Foxconn, which assembles about 70% of iPhones, has diversified production away from China, whose strict COVID restrictions disrupted its largest iPhone factory last year. The company is also seeking to avoid its business being affected by rising trade tensions between Beijing and Washington.
“It is customer demand that drives our thoughts on how to deploy our ICT production capacity,” Foxconn Chairman Liu Young-way said on a conference call, referring to information and communication technologies.
He said expansion was needed in countries including the United States, Vietnam, India, Mexico and China, “in response to customer and supply chain adjustments.”
Liu said that currently about 70% of the company’s revenue comes from products made in China, but “in the future, the proportion of overseas regions will continue to increase.”
Foxconn did not say how much its investment would increase by this year.
Low consumer demand
The world’s largest contract electronics maker expects first-quarter and full-year revenue to be flat as weak consumer electronics demand is offset by significant product growth computing, cloud, network and components.
More than half of Foxconn’s revenue comes from consumer electronics.
“We maintain a relatively conservative view of smart consumer electronics and believe it could decline slightly,” Liu said, pointing to factors such as last year’s high base as well as inflation and the slowdown in the world economy.
Foxconn made headlines in November when restrictions to control COVID-19 prompted thousands of workers to leave its huge factory in the Chinese city of Zhengzhou, disrupting production ahead of the Christmas and Lunar New Year holidays. of January.
Foxconn, which wants to replicate with electric vehicles the success it had with the iPhone, said it was approaching and being approached by many automakers.
“Foxconn will actively expand its electric vehicle business in North America and work more extensively with traditional and start-up automakers,” Liu said.
Foxconn, officially called Hon Hai Precision Industry, acquired General Motor’s former factory in Lordstown, Ohio and also hired ex-Nissan executive Jun Seki to lead its efforts in expanding the EV business.
Liu said EV component revenue is expected to rise sharply to between TWD 50 billion (about Rs 13,500 crore) and TWD 100 billion (about Rs 26,900 crore) this year, from TWD 20 billion (about Rs 5,400 crore).

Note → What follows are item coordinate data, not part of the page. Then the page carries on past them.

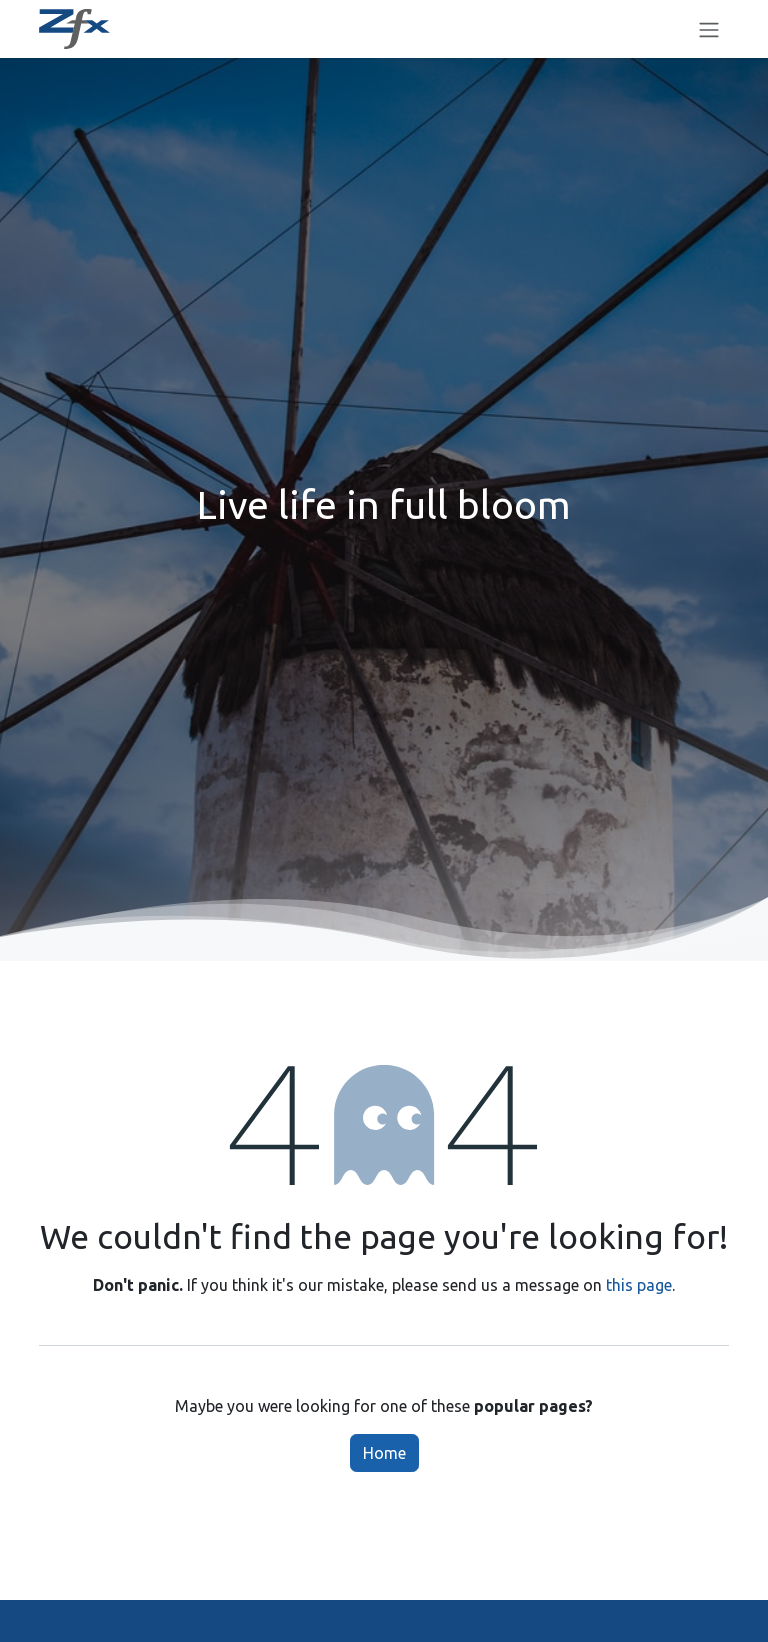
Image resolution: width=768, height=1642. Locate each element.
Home (384, 1453)
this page (639, 1285)
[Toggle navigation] (709, 29)
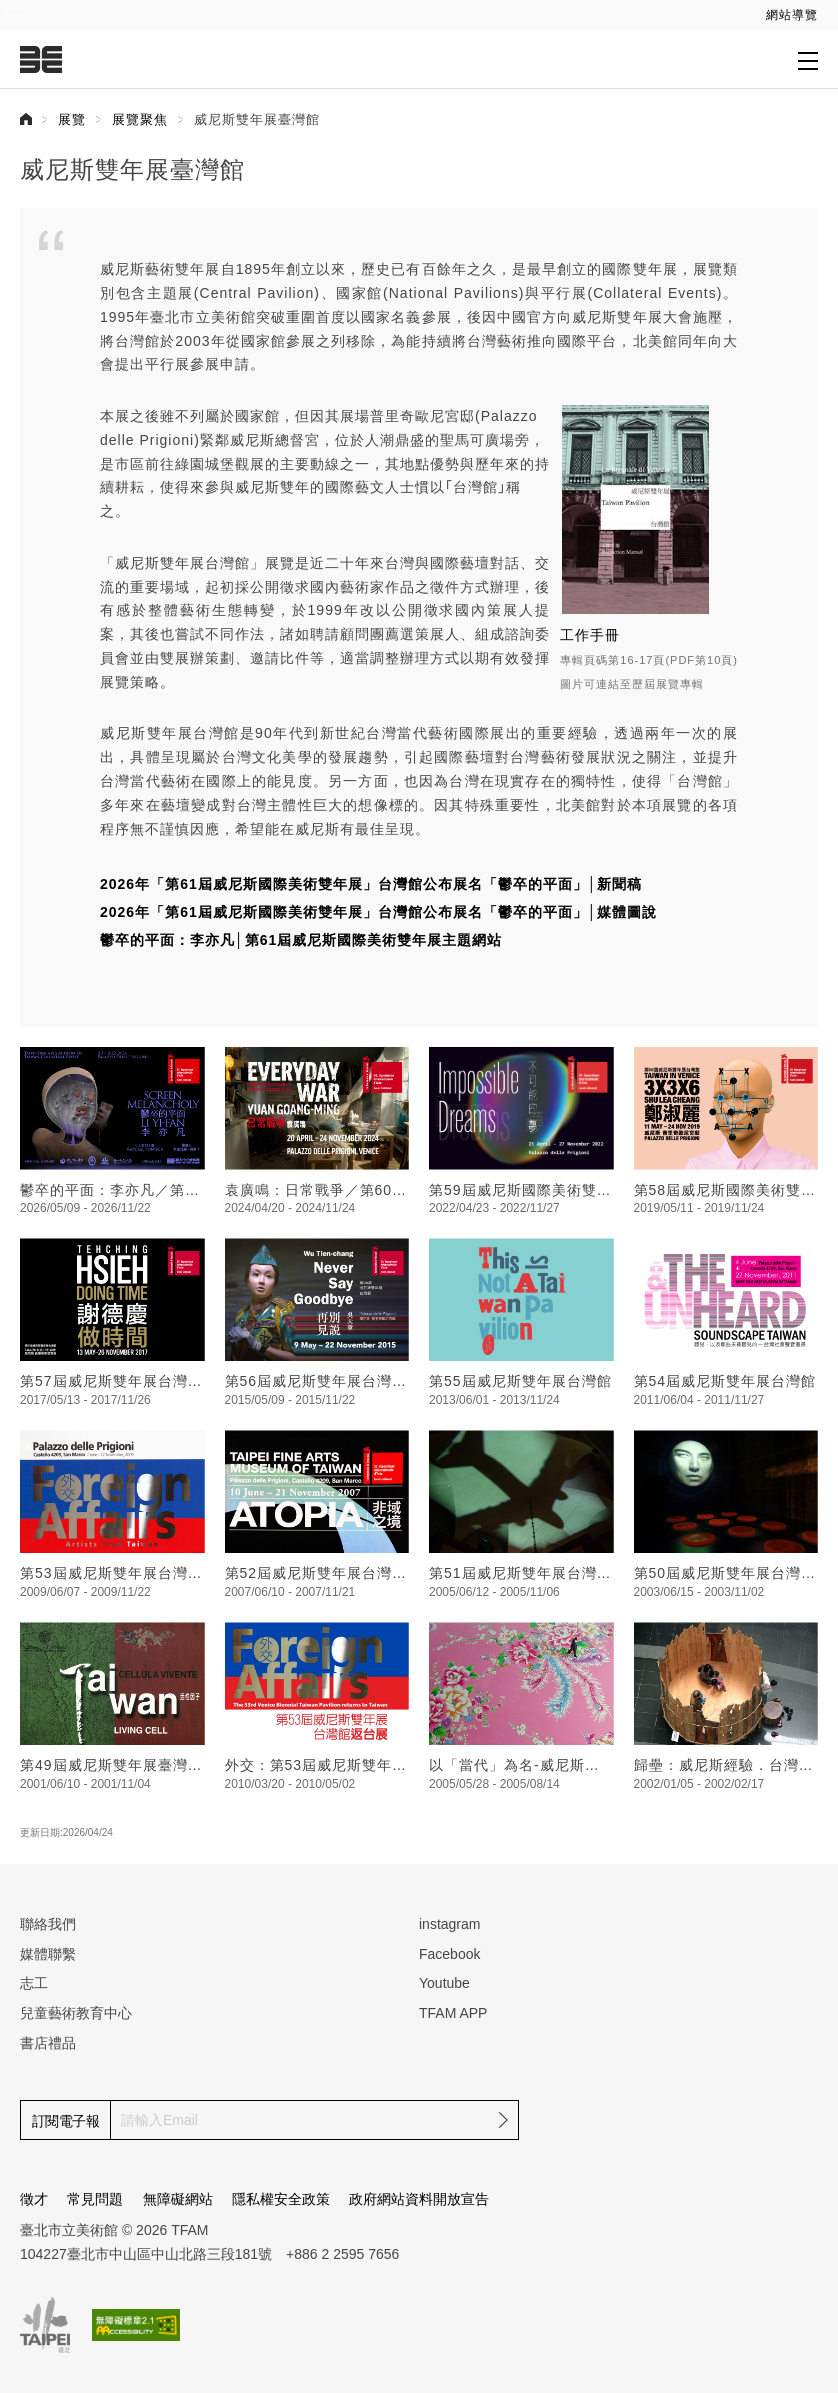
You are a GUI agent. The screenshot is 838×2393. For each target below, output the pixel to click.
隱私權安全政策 (281, 2199)
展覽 (72, 119)
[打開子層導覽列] (808, 60)
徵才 (34, 2199)
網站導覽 (792, 15)
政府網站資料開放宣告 (419, 2199)
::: (12, 11)
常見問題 (95, 2199)
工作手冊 (590, 635)
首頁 (26, 119)
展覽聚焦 (140, 119)
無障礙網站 (178, 2199)
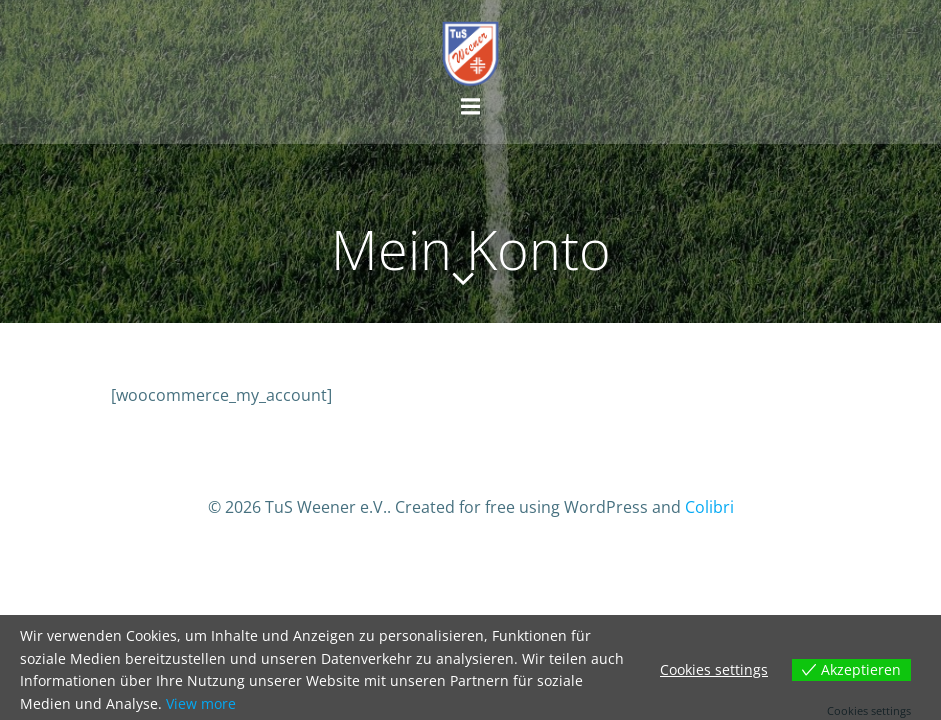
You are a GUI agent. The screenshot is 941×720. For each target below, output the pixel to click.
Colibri (709, 507)
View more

Last year. In Ohio, Foxconn will focus on batteries for electric vehicles, while Wisconsin will produce battery cells and energy storage system (ESS) batteries, he said.
The company has also expanded production of electric vehicle components in Mexico.
Net profit for the October-December quarter fell 10% to TWD 40 billion (around Rs 10,800 crore) from a year earlier, the company said, in line with analysts’ estimate.
The company previously said production had returned to normal in Zhengzhou, which produces the majority of Apple’s high-end models, including the iPhone 14 Pro.
Last month, Apple expected revenue to fall for a second straight quarter, but iPhone sales were expected to improve as production returned to normal in China after COVID-related shutdowns.